## Task prompt
Once you reach the line with "О компании (67, 1189)" below, copy each line exactly, stopping after the line with "registroweb@beriain.es (209, 2178)", and skip any pictures.

## Stored dataset items

----------

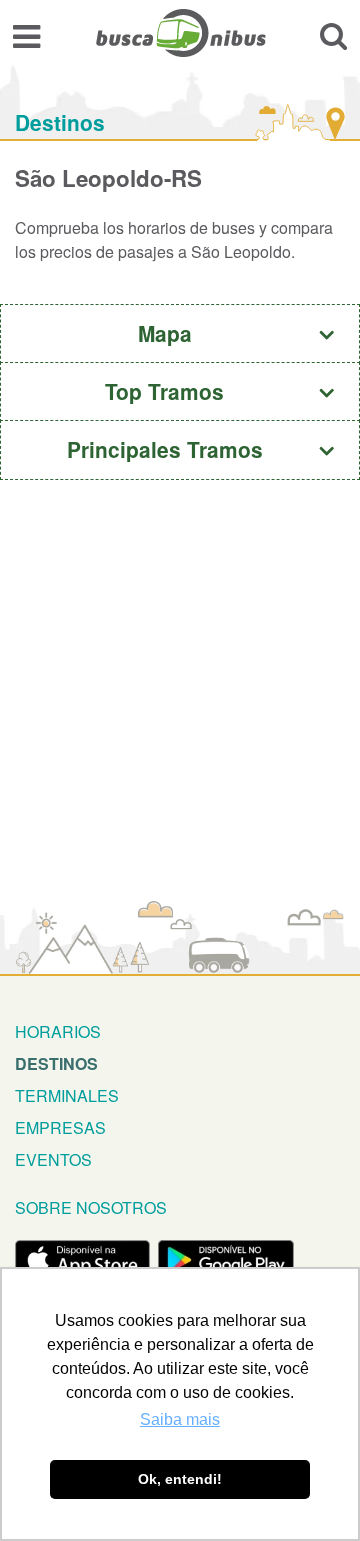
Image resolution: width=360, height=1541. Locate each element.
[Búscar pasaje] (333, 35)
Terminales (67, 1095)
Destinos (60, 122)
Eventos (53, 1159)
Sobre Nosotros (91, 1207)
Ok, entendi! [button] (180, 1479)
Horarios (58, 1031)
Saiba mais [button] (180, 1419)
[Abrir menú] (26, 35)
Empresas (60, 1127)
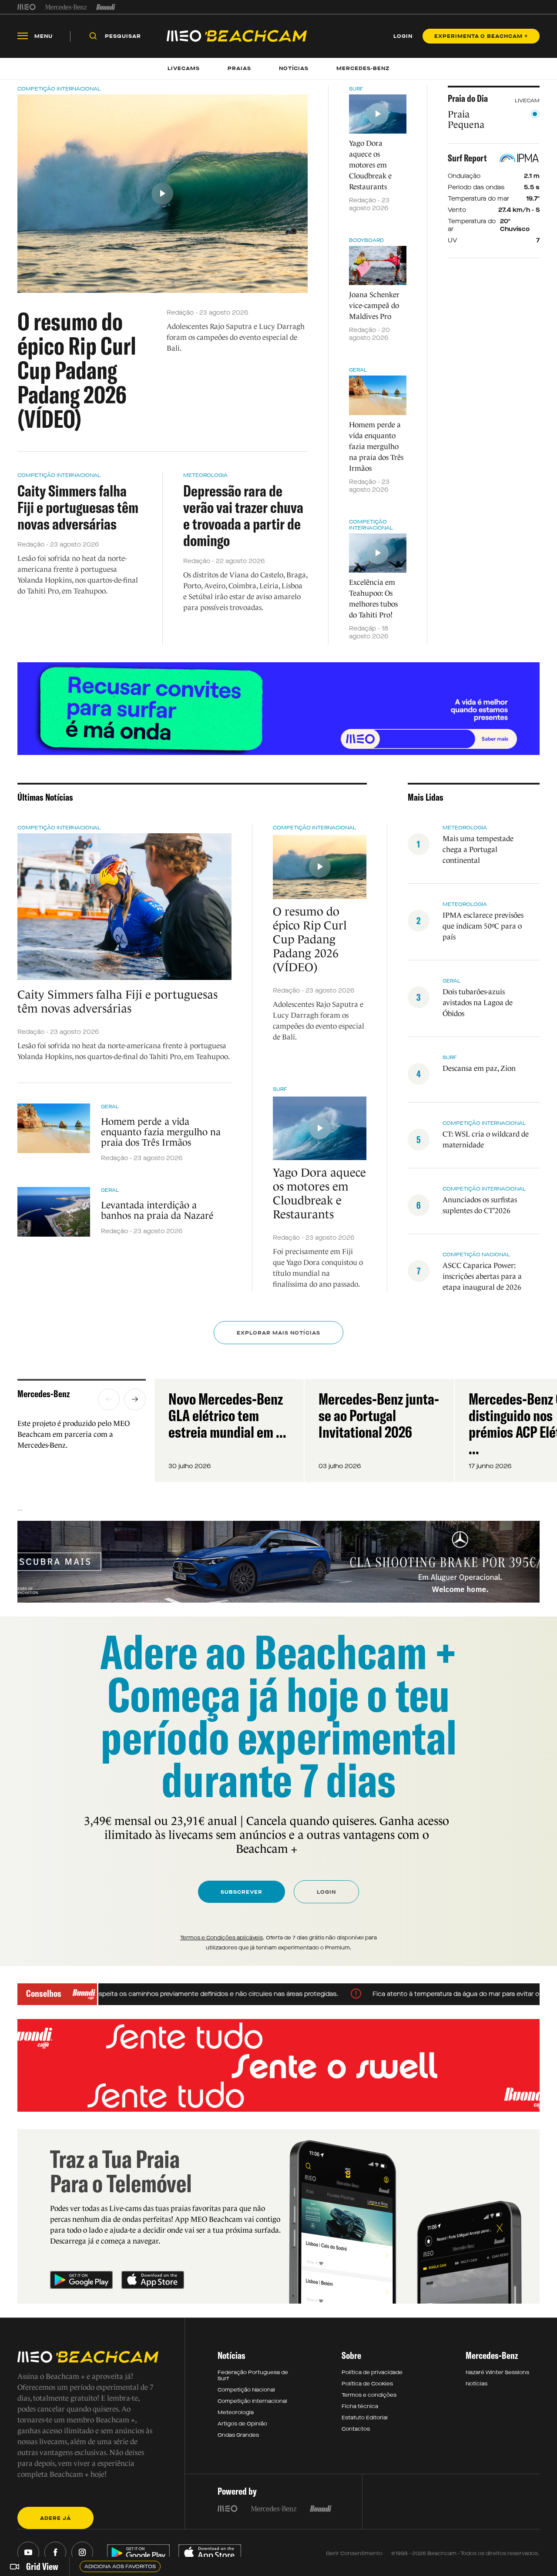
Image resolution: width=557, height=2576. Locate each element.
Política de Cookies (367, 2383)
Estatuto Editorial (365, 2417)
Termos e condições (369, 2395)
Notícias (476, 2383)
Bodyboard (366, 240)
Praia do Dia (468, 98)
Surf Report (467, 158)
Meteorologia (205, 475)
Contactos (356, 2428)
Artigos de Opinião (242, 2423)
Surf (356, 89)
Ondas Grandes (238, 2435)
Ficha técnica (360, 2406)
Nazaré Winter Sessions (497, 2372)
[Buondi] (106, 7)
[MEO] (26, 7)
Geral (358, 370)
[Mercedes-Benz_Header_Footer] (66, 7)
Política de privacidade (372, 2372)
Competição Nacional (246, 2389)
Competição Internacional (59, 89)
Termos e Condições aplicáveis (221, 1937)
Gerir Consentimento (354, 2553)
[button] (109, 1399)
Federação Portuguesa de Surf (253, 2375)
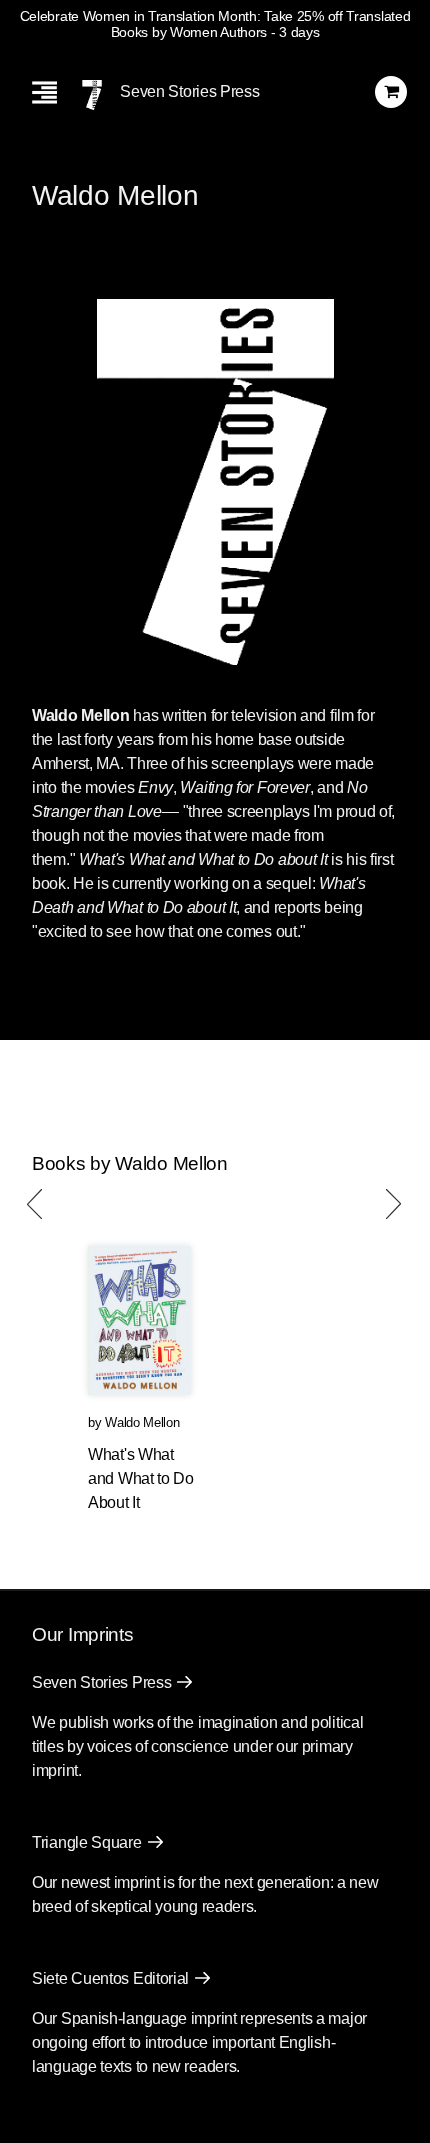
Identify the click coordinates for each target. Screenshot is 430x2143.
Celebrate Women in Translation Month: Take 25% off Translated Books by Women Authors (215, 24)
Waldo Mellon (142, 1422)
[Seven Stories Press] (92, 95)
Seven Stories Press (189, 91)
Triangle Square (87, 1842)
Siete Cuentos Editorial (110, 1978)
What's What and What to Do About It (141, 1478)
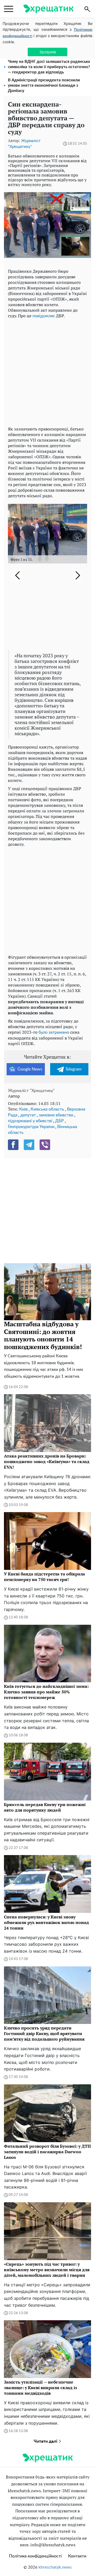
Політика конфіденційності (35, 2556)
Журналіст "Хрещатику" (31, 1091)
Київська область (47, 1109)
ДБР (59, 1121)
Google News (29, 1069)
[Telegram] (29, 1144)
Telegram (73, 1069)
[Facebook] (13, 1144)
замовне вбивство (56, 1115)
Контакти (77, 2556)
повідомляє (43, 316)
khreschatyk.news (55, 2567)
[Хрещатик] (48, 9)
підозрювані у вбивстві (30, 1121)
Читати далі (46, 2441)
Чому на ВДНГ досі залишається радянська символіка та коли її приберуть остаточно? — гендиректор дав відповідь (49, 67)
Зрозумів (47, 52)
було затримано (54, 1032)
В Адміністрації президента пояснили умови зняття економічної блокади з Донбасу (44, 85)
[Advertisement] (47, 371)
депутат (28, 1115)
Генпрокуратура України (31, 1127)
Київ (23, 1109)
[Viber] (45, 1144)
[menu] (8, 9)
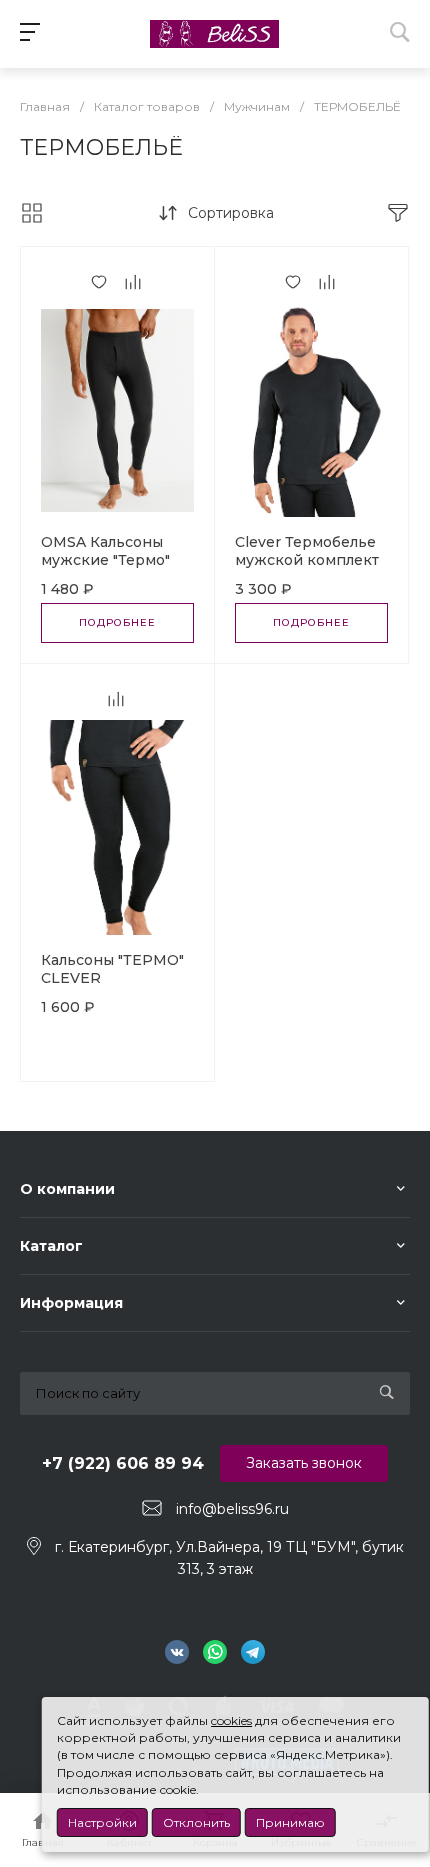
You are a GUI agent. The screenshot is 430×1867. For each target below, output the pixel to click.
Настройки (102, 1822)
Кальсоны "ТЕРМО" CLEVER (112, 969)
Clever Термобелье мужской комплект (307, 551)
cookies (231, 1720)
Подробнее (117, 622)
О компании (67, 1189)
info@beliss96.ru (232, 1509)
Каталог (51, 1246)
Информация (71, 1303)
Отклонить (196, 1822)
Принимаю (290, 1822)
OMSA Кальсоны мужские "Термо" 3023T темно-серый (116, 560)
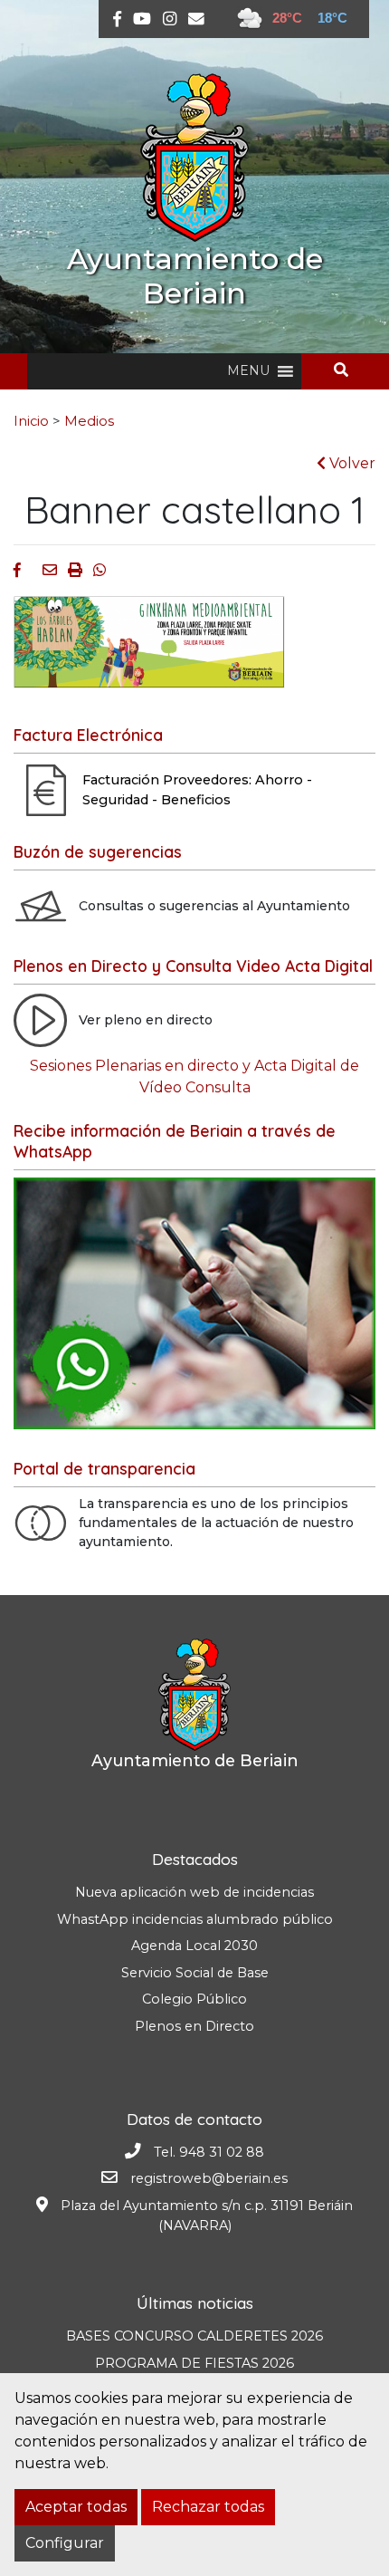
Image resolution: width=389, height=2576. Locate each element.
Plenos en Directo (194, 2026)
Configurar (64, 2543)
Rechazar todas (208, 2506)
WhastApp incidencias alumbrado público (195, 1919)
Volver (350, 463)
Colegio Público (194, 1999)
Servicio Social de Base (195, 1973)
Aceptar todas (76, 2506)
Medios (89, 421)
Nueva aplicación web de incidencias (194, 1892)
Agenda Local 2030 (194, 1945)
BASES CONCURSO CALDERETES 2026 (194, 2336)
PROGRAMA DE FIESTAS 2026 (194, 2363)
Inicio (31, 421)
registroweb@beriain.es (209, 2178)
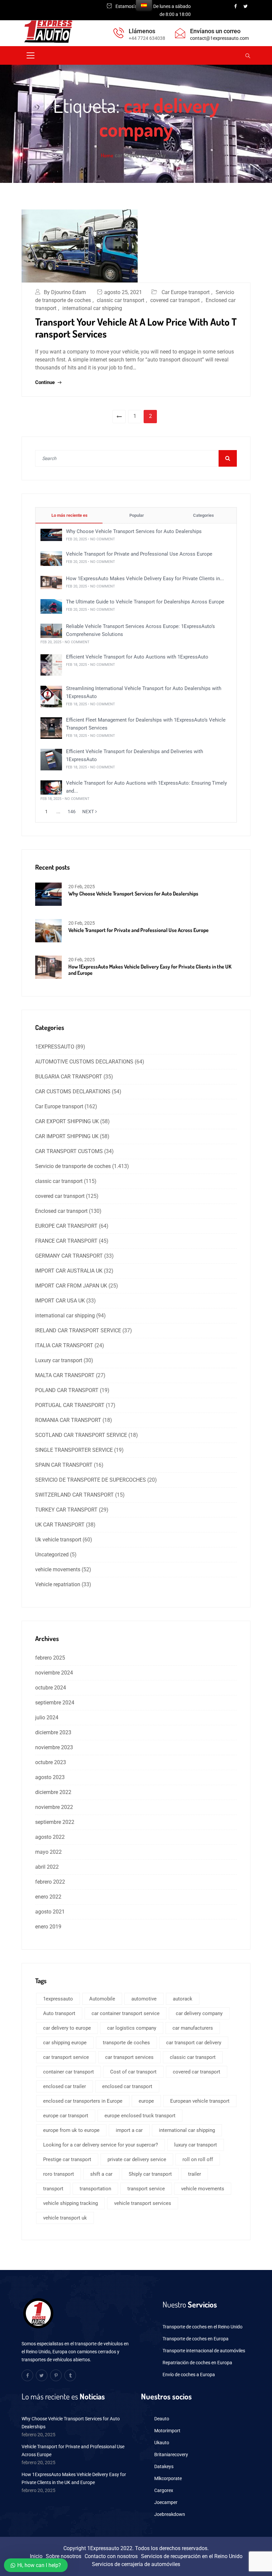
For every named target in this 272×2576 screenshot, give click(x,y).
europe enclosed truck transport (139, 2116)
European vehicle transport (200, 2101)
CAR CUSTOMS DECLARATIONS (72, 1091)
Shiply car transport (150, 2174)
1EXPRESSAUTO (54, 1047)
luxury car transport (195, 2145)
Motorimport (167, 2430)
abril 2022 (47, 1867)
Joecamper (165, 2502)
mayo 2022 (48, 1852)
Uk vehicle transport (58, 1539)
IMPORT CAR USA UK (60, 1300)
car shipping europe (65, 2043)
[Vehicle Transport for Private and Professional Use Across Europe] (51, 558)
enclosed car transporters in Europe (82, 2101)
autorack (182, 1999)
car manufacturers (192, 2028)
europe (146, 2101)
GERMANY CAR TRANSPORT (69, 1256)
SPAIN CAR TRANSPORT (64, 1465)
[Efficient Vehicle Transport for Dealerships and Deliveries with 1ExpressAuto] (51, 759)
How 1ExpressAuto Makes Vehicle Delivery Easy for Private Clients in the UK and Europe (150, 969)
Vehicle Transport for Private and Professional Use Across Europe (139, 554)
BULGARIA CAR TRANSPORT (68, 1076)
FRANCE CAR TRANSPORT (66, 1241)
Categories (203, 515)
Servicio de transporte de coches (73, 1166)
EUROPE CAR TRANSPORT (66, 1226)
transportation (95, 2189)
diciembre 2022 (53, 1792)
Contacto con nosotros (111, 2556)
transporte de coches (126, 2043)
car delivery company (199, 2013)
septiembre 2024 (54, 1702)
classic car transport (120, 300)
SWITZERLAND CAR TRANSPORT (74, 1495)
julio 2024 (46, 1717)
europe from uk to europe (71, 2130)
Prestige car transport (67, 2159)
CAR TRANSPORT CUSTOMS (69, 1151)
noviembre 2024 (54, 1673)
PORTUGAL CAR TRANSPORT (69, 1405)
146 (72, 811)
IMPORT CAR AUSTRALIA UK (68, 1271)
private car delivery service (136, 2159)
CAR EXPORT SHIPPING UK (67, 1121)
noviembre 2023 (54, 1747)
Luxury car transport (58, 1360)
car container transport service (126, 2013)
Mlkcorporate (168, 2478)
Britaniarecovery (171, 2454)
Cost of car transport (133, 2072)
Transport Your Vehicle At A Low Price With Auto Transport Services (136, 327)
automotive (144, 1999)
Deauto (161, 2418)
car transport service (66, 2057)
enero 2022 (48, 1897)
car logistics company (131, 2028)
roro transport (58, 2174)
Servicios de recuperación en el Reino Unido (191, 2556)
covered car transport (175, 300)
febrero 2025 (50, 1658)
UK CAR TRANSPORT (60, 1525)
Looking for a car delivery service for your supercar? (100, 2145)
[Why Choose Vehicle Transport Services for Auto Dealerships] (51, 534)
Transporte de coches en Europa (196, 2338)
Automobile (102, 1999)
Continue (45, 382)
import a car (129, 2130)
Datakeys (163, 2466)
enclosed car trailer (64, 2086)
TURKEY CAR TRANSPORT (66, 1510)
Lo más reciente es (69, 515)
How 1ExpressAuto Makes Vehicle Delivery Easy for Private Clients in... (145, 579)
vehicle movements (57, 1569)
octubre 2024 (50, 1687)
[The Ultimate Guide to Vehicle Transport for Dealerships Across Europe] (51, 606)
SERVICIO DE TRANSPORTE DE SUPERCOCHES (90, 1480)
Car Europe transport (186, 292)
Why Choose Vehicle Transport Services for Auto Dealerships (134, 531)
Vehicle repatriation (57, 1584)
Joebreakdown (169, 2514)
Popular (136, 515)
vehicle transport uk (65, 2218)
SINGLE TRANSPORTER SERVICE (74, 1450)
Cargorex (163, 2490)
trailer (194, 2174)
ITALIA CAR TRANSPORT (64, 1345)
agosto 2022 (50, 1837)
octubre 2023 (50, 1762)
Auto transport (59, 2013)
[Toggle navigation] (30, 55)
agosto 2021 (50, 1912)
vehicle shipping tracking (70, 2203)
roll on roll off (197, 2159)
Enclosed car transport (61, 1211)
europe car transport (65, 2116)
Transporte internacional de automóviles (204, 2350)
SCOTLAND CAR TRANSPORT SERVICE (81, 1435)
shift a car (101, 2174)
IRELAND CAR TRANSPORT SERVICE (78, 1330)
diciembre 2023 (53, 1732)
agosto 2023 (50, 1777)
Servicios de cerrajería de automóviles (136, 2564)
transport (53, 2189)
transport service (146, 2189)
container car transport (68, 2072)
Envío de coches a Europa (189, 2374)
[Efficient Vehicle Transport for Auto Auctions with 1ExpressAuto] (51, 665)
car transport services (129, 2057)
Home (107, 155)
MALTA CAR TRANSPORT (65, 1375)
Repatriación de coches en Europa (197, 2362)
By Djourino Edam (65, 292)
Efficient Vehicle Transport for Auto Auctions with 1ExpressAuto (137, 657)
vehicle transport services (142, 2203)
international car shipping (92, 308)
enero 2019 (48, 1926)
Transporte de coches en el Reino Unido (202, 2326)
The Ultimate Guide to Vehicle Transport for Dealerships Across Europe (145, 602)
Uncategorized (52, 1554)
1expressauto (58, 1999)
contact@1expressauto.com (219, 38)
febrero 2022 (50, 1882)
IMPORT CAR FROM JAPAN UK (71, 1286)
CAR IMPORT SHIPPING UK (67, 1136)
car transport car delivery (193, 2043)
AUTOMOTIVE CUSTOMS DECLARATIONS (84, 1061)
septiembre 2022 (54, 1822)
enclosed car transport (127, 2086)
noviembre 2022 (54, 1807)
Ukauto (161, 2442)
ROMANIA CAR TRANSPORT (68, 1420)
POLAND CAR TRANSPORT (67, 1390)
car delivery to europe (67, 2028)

----------

## Answer to the exercise
О компании (67, 1189)
info@beliss96.ru (232, 1509)
Каталог (51, 1246)
Информация (71, 1303)
Отклонить (196, 1822)
Принимаю (290, 1822)
OMSA Кальсоны мужские "Термо" 3023T темно-серый (116, 560)
Image resolution: width=389, height=2576. Locate each element.
Plenos en Directo (194, 2026)
Configurar (64, 2543)
Rechazar todas (208, 2506)
WhastApp incidencias alumbrado público (195, 1919)
Volver (350, 463)
Colegio Público (194, 1999)
Servicio Social de Base (195, 1973)
Aceptar todas (76, 2506)
Medios (89, 421)
Nueva aplicación web de incidencias (194, 1892)
Agenda Local 2030 (194, 1945)
BASES CONCURSO CALDERETES 2026 (194, 2336)
PROGRAMA DE FIESTAS 2026 (194, 2363)
Inicio (31, 421)
registroweb@beriain.es (209, 2178)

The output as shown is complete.